On the question: "How do you define the scenario content?" most evaluators replied with two or more options, with news and articles being the most important source followed by the known incident option (Fig. 15).

The evaluators replied to the question “How much time do you invest in the Scenario Content Development?” with an average of 53 h. This means that tools which can improve the CSE scenario content development process by reducing time without compromising the quality could be of great use.

Finally, for the question “What tools did you use to create the scenario or define the objectives if any?”, the responses varied between Google Search, Cyber Security (News) websites, MS Office, and Internet/Table Top Research.

6 Conclusions and future work

The shortage of cybersecurity experts and awareness is a well-known and big worldwide challenge. CSEs can address some of the aspects of this problem; however, the shortage of experts to develop new CSEs coupled with the timeliness and relevance of the developed CSEs requires novel solutions. In this work, we try to fill in this gap by facilitating the work of EPs with the use of AI. To this end, we developed a novel AI-powered exercise generation framework called AiCEF, which generates structured exercise scenarios that reflect the current or future threat level that an organisation faces, including potential threat actors and TTPs. Moreover, it generates scripted events that could happen in the context of a real attack against a specific organisation belonging to one of the NIS2 critical infrastructure sectors. AiCEF also identifies and describes artefacts that could accompany the exercise scenarios. To this end, AiCEF uses a new ontology that we built, named CESO, and with which we were able to generate structured exercise scenarios that can be both machine and human-readable.

Our proposed methodology and developed tools can provide tangible qualitative and quantitative added value in CSE development and Cyber Awareness in various ways. For instance, in our experiment, the total time for the CSE scenario generation is decreased by 33.33% without impacting the quality.
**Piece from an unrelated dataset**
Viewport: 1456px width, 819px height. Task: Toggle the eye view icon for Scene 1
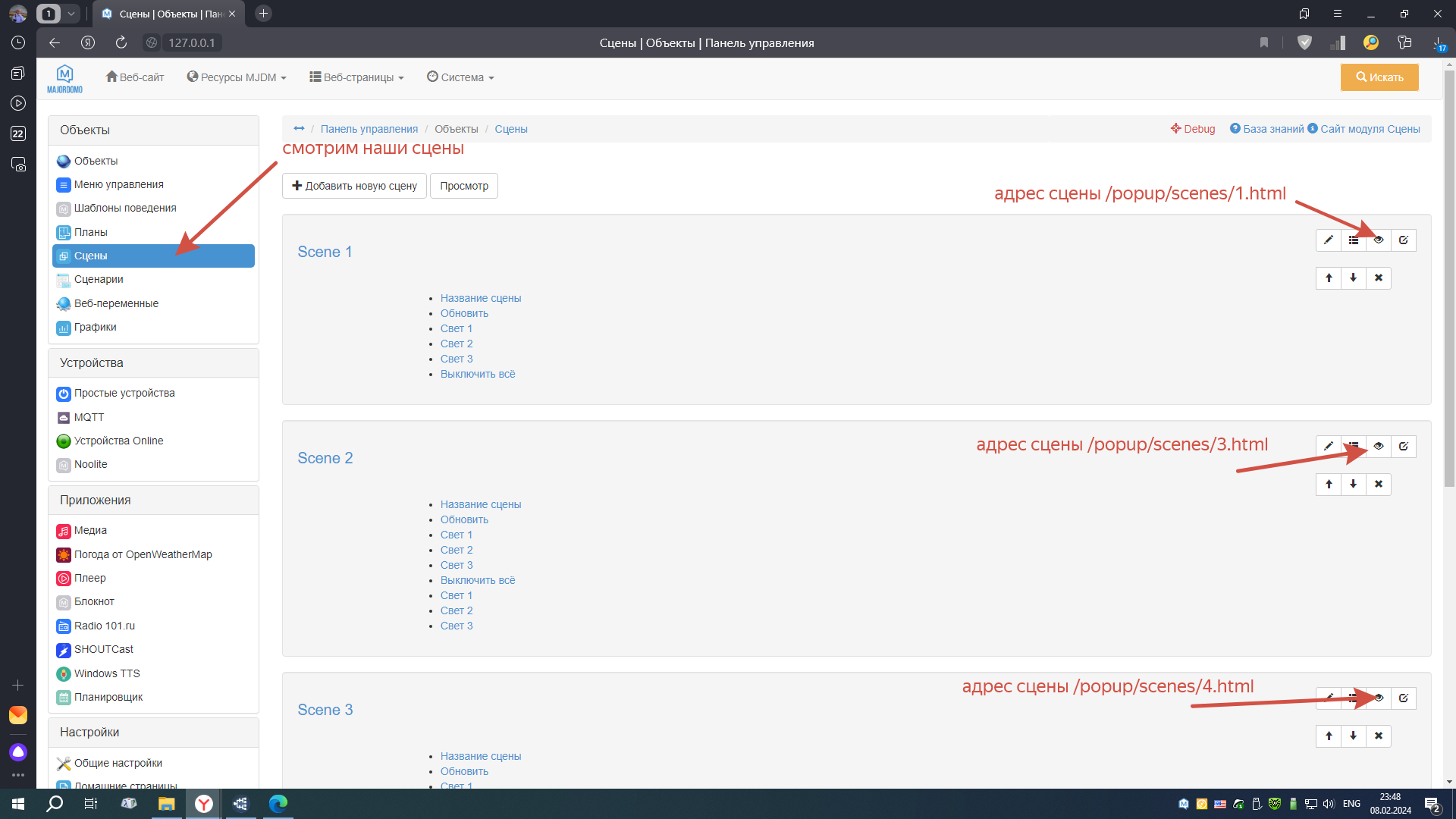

In fact, AiCEF improves the quality of CSE scenario generation for an inexperienced/novice EP by elevating the generated scenario quality to the same level as an experienced EP. Finally, the relevance of proposed CSE scenarios is aligned with that of the current threat landscape, as indicated by evaluating all the generated scenarios using AiCEF.

While AiCEF might be rather efficient, there is room for various improvements. For instance, for operational usage, more sources must be parsed (ex., threat reports and alerts) to generate more diverse scenarios. While Generative Pretrained Transformers (GTP-2 and GTP-3) [4] [5] might create a textual output of very good quality, it would be even better if the text synthesiser were based only on Cyber Security related resources so that the generated text is even more relevant and uses, e.g. better technical terms. As indicated in the evaluation, AiCEF could be benefited from further improvements to enhance the threat actor description section. Finally, we plan to enhance AiCEF to detect the Cyber Kill Chain phases automatically using NER and create relevant CSE injects for a number of popular categories like phishing while also automating the inject description and content generation using AI-powered text synthesis.